The brief
This 520i came in with the cabin fan misbehaving, it would only run on one speed, or not at all on the lower settings, so the aircon and the heater weren't pushing air the way they should. The owner brought it in for a cooler ride. The blower fan that moves air through the vents is controlled by a part called the final stage resistor, a small electronic module that varies the fan speed to match what you've dialled in. It carries the full fan current and gets warm doing it, and over the years it overheats and fails, so the fan loses its lower speeds, sticks on full, or goes dead entirely.
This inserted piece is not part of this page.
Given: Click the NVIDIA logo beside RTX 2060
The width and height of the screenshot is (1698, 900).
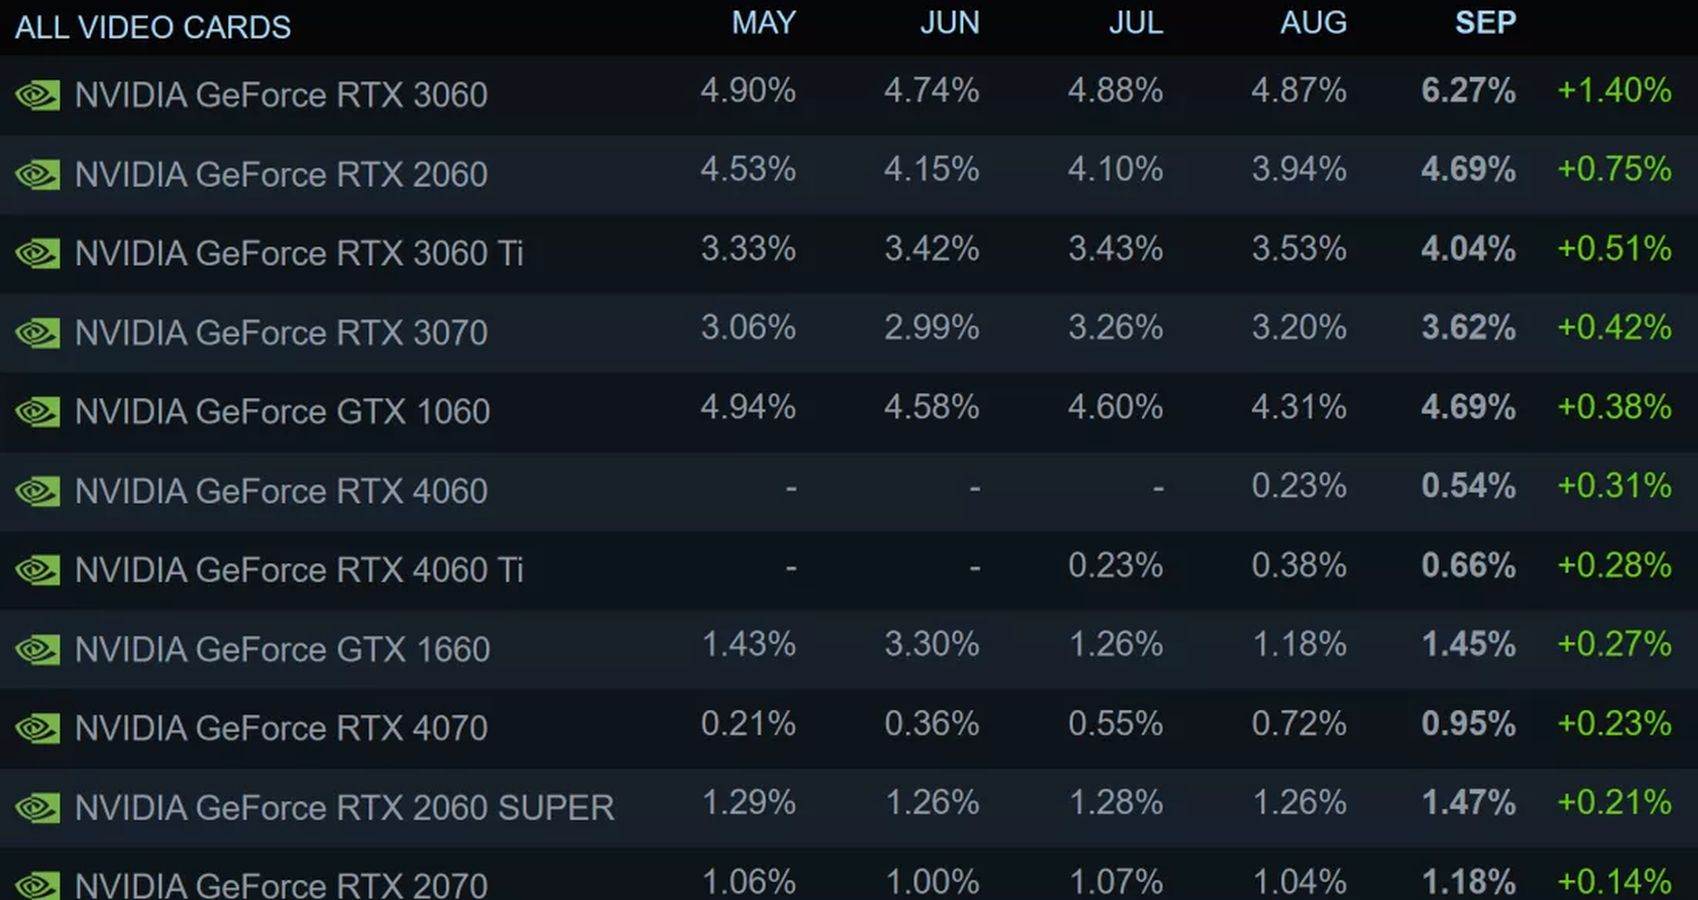Looking at the screenshot, I should (x=38, y=175).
A failed resistor doesn't recover, so it gets replaced.
The diagnosis
The check traced it to the blower motor final stage resistor, failed, which is exactly why the fan was stuck on one speed. The blower motor itself still ran, and the climate controls and wiring were fine. That's a final stage resistor replacement, rather than a fan motor or a control panel that weren't the problem.
The work
The old final stage resistor was removed and a new genuine BMW-spec resistor fitted, the connector checked clean and tight, and the trim put back properly. The blower was tested across the full range of speeds and on auto to confirm it steps smoothly from low to high. A check confirmed the fan working on every speed, the aircon and heater pushing air at full strength, and the climate control behaving normally.
The outcome
The cabin fan working across all speeds, smooth from low to high, the aircon and heater back to full airflow, and the climate control behaving normally. The 520i went home with the fan sorted. A failed final stage resistor only stays failed, so replacing it fixed the airflow properly and got the cooling back to where it should be.